-- What you are asked to do --
All lines from the one that contains "The width and" to the end of the data must be retyped exactly. Pictures are not retyped.

-- The input --

Segment Open

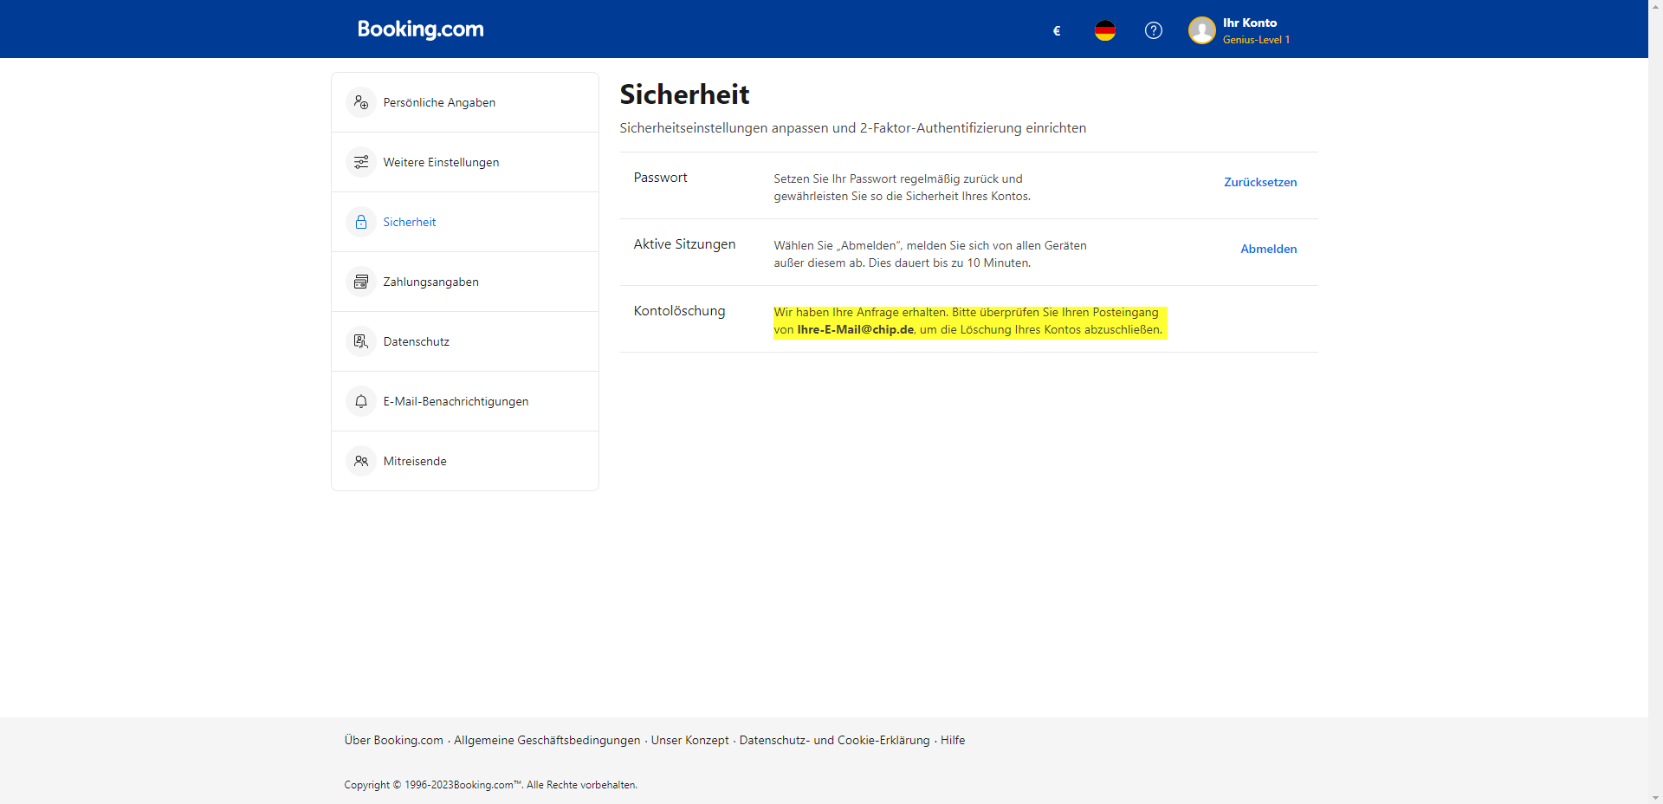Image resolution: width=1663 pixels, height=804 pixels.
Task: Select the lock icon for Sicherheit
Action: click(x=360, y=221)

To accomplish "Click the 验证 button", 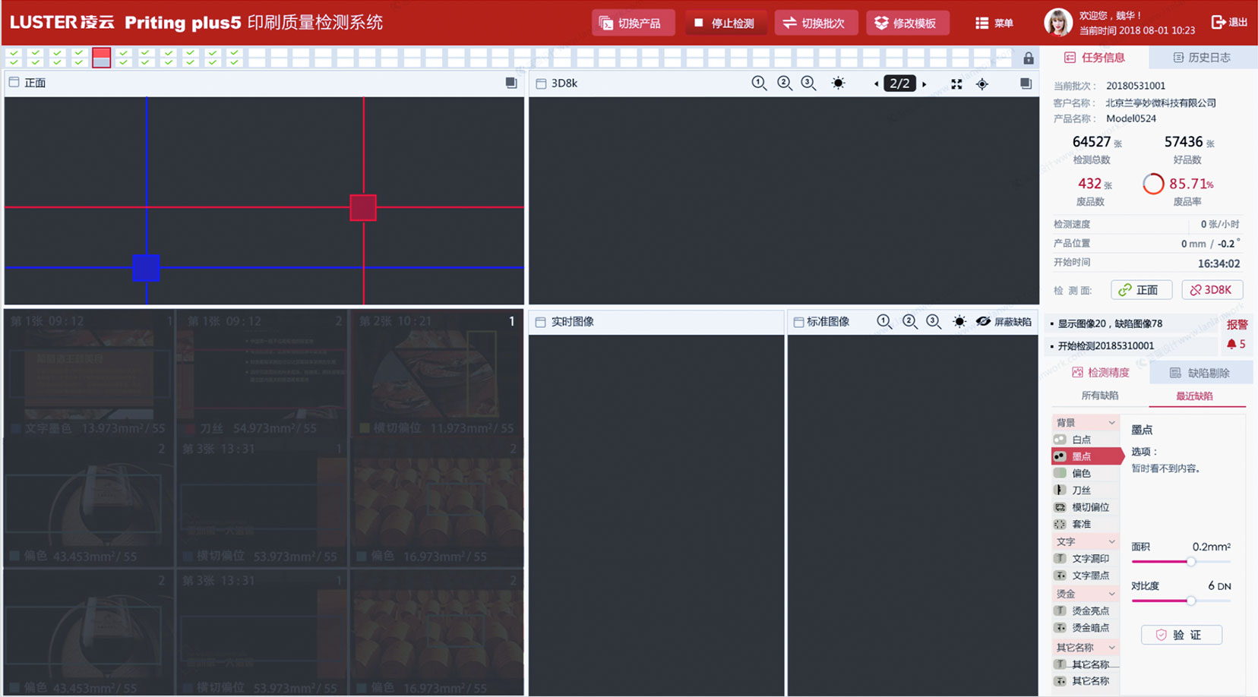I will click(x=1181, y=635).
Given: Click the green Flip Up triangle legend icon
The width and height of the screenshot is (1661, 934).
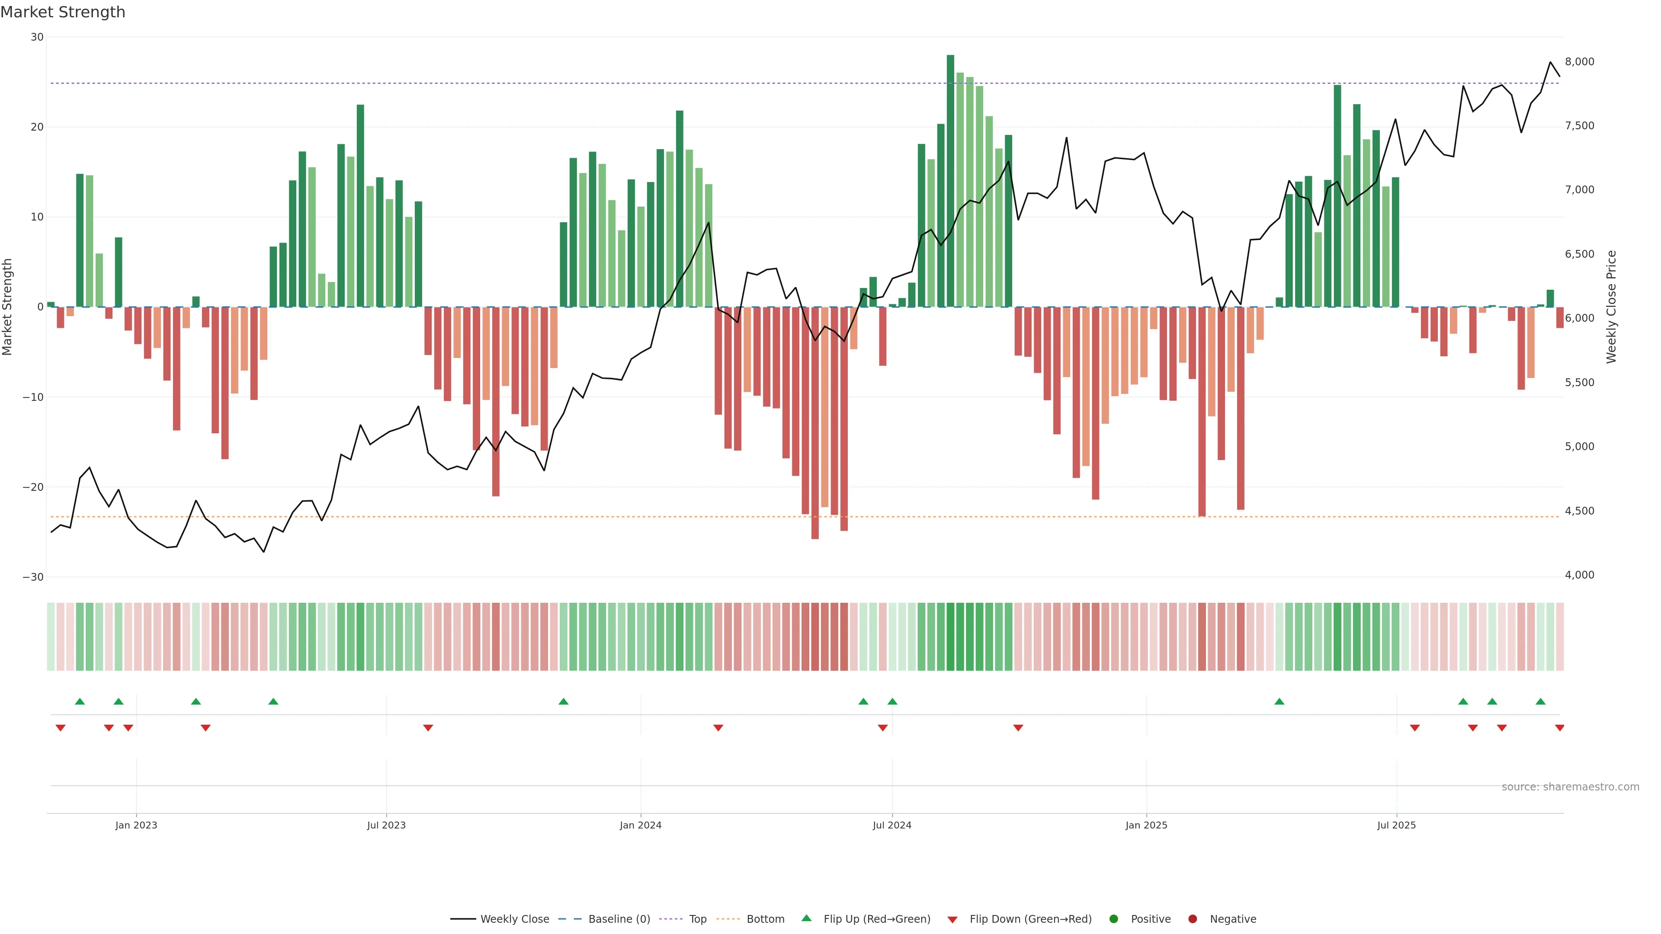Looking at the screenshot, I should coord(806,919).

Segment Closed

-- Answer space --
The width and height of the screenshot is (1661, 934).
Looking at the screenshot, I should coord(806,919).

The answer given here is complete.